** Opening DATASET RECORDS block **

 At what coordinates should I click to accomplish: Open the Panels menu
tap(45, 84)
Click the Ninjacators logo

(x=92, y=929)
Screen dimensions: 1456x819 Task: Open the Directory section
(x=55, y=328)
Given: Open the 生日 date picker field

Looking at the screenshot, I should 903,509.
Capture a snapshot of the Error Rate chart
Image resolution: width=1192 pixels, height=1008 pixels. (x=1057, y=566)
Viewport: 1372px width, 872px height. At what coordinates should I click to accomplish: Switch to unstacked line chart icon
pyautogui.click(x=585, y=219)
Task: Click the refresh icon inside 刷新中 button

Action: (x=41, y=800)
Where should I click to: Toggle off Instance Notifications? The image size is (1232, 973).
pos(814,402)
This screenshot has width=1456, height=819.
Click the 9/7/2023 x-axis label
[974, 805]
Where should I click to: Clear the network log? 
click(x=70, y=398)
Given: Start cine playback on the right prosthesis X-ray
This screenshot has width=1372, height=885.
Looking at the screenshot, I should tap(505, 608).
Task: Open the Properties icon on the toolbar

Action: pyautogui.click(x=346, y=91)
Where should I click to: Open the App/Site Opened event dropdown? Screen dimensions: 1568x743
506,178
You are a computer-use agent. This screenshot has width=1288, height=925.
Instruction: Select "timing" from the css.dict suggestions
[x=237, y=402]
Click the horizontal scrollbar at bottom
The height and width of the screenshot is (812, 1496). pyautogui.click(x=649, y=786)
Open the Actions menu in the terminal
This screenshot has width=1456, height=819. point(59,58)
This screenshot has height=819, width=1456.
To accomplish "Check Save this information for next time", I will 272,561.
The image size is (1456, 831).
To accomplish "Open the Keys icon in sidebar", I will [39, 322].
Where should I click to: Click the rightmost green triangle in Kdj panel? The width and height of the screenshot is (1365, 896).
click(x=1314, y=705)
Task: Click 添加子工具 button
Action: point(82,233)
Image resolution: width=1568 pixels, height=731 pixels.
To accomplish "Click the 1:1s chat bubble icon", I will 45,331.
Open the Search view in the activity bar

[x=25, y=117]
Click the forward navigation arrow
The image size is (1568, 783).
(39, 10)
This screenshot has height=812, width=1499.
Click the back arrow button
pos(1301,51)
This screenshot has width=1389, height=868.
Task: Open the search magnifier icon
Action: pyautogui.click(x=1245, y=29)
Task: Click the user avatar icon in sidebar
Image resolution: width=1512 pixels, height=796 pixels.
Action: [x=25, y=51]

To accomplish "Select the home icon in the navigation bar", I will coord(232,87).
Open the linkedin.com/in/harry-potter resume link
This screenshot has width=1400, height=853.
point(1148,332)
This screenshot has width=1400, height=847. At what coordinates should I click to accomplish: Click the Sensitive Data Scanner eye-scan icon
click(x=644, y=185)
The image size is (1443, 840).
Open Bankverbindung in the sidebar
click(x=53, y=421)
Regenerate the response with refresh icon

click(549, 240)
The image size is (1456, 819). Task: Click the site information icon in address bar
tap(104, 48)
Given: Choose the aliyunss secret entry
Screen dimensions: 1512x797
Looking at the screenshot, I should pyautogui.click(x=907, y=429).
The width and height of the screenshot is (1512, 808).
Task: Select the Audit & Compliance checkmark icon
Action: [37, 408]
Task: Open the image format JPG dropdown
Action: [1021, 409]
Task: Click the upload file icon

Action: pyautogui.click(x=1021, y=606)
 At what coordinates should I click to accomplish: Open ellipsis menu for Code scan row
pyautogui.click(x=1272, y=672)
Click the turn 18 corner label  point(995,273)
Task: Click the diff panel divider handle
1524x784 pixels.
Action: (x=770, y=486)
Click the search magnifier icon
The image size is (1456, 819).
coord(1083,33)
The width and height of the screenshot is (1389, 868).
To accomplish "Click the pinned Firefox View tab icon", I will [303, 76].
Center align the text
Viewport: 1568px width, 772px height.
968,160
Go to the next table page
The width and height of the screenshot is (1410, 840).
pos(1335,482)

** Closing DATASET RECORDS block **

[WORK TO BE COMPLETED] Whenever a line of the data holds the string "will", pick that line out.

[TASK ANSWER]
To accomplish "Check Save this information for next time", I will 272,561.
To accomplish "Open the Keys icon in sidebar", I will [39, 322].
To accomplish "Click the 1:1s chat bubble icon", I will 45,331.
To accomplish "Select the home icon in the navigation bar", I will coord(232,87).
To accomplish "Click the pinned Firefox View tab icon", I will [303, 76].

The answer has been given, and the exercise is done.